• _EXERCISE BRIEF_: Scan the records below for the string "click" and return every line where it appears.

• _ENTRIES SHOWN_:

►

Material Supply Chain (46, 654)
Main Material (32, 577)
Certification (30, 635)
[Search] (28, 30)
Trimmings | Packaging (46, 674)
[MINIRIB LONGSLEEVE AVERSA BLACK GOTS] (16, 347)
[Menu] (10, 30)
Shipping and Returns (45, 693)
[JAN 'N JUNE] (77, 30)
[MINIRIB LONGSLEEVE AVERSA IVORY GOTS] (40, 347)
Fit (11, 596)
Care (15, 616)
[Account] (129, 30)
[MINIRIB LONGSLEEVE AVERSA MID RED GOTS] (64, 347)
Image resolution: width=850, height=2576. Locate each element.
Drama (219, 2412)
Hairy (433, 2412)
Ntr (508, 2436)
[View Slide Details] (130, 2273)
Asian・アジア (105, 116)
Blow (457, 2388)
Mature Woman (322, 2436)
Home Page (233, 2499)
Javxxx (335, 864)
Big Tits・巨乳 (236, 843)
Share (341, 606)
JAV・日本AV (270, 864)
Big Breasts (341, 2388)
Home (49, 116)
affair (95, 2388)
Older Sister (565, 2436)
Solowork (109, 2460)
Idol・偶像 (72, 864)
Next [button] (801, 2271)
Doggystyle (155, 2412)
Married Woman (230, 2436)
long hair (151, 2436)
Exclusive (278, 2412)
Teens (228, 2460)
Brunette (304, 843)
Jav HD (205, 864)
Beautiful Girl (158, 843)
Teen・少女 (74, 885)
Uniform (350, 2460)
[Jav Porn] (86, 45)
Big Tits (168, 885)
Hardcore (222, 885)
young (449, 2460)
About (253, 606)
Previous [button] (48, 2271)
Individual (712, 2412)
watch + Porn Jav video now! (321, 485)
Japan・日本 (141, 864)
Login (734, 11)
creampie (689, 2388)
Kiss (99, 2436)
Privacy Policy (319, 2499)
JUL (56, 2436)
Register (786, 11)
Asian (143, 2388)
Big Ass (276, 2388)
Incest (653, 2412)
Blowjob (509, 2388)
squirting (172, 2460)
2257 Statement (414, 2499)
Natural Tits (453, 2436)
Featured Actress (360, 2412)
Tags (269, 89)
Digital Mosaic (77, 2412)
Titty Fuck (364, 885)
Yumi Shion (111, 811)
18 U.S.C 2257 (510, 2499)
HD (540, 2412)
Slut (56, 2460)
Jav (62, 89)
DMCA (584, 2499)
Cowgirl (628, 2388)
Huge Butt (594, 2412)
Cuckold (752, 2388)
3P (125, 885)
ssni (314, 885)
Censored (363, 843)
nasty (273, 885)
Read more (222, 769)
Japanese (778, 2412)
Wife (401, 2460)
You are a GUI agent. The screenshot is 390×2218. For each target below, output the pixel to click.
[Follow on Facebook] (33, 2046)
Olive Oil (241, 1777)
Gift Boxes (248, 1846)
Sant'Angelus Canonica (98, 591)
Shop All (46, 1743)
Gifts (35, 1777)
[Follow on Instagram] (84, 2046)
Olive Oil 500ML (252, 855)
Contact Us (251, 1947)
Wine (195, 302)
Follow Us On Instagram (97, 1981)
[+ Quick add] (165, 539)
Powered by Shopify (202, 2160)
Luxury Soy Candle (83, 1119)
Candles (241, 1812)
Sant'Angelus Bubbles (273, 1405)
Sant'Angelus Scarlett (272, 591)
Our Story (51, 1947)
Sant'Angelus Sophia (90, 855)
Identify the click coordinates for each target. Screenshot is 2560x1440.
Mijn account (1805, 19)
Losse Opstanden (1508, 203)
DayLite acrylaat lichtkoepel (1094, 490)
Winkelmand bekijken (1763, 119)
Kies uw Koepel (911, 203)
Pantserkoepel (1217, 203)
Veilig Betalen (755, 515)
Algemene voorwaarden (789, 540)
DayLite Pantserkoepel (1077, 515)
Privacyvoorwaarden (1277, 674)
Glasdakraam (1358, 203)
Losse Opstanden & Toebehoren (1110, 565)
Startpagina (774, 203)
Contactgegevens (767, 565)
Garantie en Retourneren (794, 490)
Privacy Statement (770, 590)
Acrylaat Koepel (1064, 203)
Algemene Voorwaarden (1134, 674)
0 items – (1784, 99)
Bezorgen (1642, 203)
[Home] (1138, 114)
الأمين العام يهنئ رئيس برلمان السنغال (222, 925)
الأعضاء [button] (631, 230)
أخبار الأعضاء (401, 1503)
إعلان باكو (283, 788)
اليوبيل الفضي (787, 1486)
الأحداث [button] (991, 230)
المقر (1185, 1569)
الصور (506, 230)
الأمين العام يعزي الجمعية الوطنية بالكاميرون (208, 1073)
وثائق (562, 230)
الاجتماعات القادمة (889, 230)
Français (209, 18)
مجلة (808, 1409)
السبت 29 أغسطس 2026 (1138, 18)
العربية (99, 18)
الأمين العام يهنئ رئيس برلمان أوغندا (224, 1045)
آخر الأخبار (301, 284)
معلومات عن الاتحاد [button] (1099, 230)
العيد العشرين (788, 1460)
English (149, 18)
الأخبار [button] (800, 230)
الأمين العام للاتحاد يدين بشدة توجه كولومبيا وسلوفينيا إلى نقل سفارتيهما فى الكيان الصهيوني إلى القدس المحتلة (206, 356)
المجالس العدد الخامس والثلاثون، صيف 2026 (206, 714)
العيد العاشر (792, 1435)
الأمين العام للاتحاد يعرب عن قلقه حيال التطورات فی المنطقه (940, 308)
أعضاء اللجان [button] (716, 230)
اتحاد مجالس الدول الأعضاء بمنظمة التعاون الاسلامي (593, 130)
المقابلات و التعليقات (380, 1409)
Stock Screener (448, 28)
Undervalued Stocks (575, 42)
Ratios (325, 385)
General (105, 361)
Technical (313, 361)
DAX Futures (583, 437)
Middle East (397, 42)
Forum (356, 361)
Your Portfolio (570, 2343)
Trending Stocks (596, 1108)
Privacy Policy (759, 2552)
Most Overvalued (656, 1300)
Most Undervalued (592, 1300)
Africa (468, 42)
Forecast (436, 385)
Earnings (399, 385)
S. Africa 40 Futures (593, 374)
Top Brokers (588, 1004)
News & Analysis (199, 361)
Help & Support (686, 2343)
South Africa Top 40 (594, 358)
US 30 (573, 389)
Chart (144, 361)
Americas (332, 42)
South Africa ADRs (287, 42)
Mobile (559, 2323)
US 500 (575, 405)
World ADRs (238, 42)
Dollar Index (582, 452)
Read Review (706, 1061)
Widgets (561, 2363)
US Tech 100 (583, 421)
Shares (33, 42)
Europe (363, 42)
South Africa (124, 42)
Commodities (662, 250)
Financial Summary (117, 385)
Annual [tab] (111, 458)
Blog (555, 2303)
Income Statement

◄

• _REPLY_:
You are a GUI agent. The screenshot is 390×2218. For each target below, output the pixel to click.
Identify the click coordinates for each target. Screenshot is 2560x1440.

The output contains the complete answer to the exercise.